Results: After integrative analysis of CNVs and corresponding mRNA expression profiles, 568 CNV-driven genes were identified. Sixty-three CNV-driven genes were found to be markedly associated with overall survival (OS) after univariate Cox regression analysis. After LASSO and multivariate Cox regression analysis，eight CNV-driven genes were screened to generate a prognostic risk model. Compared with low-risk group, the OS of patients in the high-risk group was significantly shorter in both the TCGA [hazard ratio (HR) = 6.14, 95% confidence interval (CI): 2.72-13.86, P < 0.001] and ICGC (HR = 3.23, 95%CI: 1.17-8.92, P < 0.001) datasets.
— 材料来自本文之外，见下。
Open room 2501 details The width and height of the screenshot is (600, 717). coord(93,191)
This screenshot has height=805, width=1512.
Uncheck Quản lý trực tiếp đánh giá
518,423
Further analysis revealed the infiltrating neutrophils were positively correlated with risk score. Meanwhile, the high-risk group was associated with higher expression of immune checkpoint genes. After integrative analysis of DNA methylation and corresponding gene expression profile, a total of 123 DNA methylation-driven genes were identified. Two of these genes (SPP1 and LCAT) were chosen to construct the prognostic model. The high-risk group showed a markedly unfavorable prognosis compared to the low-risk group in both training (HR = 2.81; P < 0.001) and validation (HR =3.06; P < 0.001) datasets. Multivariate Cox regression analysis indicated the prognostic model to be an independent predictor of prognosis (P < 0.05). Also, the recurrence model successfully distinguished the HCC recurrence rate between the high-risk and low-risk groups in both training (HR = 2.22; P < 0.001) and validation (HR = 2; P < 0.01) datasets. The two diagnostic models provided high accuracy for distinguishing HCC from normal samples and dysplastic nodules in the training and validation datasets, respectively.

Conclusions：We identified CNV and DNA methylation-driven genes for HCC, and further constructed and validated prognostic, recurrence, and diagnostic models based on these driver genes. The results obtained by integrating multidimensional genomic data offer novel research directions for HCC biomarkers and new possibilities for individualized treatment of patients with HCC.